- **Provided records**:
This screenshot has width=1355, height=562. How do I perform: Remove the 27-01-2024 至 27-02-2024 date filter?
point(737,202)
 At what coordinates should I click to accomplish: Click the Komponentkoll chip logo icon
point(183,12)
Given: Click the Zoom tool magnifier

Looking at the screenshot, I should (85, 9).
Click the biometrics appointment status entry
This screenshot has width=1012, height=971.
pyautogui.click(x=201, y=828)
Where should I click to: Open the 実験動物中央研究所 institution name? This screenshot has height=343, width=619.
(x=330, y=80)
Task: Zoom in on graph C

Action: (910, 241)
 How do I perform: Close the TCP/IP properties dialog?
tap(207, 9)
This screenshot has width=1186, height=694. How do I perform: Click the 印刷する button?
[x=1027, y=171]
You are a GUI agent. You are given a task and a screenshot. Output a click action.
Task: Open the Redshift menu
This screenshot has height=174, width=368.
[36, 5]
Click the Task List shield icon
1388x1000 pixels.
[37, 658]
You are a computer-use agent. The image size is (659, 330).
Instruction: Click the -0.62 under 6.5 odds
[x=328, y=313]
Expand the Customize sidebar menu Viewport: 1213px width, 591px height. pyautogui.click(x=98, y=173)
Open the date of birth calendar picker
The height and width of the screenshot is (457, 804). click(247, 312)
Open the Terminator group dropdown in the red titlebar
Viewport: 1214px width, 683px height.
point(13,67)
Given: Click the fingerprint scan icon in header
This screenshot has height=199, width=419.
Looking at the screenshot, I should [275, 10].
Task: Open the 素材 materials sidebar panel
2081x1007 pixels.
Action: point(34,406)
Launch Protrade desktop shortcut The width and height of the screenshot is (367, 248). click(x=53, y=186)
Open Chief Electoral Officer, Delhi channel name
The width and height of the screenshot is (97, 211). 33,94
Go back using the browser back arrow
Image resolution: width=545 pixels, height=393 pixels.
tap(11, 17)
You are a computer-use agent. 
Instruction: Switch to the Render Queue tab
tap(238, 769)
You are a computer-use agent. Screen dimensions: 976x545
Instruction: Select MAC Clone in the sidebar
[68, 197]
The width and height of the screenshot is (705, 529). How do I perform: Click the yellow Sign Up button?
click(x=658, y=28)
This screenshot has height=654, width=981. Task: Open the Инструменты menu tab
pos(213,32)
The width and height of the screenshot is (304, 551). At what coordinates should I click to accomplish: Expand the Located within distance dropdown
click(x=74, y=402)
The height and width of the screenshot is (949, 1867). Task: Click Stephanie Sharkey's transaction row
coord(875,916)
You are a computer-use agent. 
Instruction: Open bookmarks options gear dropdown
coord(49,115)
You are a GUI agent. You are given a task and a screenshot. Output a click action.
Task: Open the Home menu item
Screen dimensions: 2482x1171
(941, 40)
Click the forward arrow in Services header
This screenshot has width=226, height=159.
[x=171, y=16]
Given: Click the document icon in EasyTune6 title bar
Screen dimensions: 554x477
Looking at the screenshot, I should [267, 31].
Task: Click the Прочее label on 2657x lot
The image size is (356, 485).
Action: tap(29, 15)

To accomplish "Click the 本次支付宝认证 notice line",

- **What to produce**: Can you retype the listing above exactly, beginning at the line that contains "Given: Click the document" and continuing through the end of the listing?

- **Written answer**:
Given: Click the document icon in EasyTune6 title bar
Screen dimensions: 554x477
Looking at the screenshot, I should [267, 31].
Task: Click the Прочее label on 2657x lot
The image size is (356, 485).
Action: tap(29, 15)

To accomplish "Click the 本次支付宝认证 notice line",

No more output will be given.